Pick out each line of the records that includes the string "column", and copy it.

(Data records)

=== Section Start ===

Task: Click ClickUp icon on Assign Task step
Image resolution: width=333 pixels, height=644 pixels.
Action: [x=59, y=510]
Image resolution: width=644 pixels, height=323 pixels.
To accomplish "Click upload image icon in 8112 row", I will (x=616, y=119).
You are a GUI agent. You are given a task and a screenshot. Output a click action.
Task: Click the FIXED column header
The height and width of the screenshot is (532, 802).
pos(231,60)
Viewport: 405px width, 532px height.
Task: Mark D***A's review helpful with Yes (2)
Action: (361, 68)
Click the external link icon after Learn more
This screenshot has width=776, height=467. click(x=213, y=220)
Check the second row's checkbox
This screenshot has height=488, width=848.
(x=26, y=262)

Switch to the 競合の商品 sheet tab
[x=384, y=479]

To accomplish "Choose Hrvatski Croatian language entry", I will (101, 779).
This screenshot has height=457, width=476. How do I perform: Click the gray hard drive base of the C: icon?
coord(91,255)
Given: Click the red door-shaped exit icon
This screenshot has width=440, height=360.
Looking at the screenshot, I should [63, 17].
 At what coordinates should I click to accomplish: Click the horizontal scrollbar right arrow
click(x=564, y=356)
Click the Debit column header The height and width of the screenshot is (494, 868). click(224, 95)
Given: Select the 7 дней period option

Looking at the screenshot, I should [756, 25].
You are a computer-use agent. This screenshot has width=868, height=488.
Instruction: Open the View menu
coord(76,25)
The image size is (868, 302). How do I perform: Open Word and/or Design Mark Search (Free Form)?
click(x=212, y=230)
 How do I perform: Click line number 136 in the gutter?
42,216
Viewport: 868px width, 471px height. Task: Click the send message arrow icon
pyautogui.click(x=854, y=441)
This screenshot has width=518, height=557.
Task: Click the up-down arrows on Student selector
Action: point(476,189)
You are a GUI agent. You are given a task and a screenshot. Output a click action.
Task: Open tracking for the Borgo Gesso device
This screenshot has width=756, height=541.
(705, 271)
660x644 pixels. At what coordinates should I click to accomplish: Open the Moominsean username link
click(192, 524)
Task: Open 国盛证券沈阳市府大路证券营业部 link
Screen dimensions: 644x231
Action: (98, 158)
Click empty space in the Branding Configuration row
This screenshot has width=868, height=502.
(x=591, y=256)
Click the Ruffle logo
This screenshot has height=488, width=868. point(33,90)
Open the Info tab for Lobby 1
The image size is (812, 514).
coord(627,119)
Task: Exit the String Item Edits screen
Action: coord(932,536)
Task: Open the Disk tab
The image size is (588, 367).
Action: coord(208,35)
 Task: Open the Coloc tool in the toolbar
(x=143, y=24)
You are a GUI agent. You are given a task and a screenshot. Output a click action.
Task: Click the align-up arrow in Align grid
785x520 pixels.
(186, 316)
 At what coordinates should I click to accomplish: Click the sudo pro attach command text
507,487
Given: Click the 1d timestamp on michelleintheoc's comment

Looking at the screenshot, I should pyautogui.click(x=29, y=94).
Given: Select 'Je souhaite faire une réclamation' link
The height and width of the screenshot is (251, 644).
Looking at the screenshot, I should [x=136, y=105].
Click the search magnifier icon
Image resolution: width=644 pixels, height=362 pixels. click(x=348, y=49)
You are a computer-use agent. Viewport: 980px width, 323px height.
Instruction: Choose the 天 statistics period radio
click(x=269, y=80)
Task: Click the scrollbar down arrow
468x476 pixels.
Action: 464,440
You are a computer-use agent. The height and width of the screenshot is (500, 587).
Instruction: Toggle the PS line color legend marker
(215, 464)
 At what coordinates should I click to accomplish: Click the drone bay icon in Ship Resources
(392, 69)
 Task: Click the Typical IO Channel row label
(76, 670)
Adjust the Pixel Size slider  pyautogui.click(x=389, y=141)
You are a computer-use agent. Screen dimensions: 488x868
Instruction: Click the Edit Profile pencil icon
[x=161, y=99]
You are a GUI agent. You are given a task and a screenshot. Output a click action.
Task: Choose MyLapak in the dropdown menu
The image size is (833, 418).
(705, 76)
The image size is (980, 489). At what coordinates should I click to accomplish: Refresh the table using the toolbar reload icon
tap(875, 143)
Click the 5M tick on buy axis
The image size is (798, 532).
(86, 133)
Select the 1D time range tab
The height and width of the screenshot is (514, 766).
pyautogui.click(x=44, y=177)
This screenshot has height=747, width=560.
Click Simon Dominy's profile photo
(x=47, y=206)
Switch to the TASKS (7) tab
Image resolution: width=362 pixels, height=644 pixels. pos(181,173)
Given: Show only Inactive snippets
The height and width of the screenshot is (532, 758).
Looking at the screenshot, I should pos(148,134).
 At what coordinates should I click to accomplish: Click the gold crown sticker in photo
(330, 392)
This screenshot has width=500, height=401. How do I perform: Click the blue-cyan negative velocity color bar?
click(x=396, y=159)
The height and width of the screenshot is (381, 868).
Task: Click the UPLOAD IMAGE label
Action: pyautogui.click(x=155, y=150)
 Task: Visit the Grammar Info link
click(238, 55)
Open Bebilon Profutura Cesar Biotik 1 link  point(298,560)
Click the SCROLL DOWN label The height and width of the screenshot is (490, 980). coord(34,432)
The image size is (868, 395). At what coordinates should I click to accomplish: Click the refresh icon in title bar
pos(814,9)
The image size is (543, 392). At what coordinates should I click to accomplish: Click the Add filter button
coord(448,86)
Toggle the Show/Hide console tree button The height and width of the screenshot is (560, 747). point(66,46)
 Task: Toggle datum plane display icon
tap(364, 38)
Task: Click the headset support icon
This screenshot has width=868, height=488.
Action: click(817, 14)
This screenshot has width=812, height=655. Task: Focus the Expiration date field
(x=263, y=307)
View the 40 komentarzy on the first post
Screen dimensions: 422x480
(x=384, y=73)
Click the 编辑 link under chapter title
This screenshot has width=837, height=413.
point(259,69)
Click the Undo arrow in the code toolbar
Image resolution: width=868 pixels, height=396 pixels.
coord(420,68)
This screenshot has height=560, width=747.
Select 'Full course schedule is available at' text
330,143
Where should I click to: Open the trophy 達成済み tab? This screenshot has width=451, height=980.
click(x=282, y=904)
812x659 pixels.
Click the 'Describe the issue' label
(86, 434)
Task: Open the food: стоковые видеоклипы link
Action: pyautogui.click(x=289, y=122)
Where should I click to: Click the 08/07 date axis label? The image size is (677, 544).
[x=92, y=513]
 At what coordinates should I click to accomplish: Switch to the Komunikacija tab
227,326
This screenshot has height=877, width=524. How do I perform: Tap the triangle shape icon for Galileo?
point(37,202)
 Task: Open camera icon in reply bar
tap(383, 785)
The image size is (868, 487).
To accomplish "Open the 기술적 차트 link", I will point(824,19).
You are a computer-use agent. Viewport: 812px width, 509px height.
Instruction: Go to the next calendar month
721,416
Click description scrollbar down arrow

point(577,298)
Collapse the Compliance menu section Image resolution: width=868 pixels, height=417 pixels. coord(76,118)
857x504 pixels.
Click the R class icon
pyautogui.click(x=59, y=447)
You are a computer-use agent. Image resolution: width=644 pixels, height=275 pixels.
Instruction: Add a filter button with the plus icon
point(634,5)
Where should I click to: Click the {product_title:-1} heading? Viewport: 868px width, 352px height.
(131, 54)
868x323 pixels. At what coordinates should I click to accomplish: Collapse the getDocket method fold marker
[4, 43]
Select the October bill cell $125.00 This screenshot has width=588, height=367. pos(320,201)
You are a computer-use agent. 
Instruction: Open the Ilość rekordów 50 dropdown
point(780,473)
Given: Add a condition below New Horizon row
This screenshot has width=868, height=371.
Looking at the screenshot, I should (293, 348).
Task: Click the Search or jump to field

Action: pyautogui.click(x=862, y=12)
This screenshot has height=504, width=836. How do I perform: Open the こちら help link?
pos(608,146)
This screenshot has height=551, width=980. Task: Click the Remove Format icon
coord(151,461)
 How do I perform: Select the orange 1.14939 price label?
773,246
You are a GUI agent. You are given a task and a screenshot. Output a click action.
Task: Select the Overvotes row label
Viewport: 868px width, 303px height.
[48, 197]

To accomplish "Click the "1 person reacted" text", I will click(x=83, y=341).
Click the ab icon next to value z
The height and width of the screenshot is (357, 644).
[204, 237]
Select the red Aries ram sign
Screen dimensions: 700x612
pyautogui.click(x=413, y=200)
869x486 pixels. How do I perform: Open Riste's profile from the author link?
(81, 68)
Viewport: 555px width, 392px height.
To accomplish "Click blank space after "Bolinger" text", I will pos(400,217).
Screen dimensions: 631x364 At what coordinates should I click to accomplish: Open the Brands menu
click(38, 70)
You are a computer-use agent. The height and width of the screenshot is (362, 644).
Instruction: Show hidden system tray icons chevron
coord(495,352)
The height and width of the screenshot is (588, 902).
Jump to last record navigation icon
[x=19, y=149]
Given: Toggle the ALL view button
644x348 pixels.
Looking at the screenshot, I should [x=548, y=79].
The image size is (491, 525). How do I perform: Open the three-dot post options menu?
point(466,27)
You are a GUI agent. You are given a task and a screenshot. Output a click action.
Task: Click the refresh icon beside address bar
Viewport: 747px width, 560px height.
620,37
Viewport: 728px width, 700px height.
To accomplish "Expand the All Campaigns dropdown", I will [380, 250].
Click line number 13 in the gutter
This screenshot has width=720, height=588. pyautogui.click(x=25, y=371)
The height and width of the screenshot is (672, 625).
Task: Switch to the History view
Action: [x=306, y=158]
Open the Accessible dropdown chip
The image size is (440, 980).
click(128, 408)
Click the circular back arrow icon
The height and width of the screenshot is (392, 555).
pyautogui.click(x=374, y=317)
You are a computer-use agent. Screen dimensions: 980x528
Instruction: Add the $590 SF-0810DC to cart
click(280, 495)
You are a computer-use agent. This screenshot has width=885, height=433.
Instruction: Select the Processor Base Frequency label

=== Section End ===

Output of the exercise =
Task: Click the FIXED column header
Click the Debit column header The height and width of the screenshot is (494, 868). click(224, 95)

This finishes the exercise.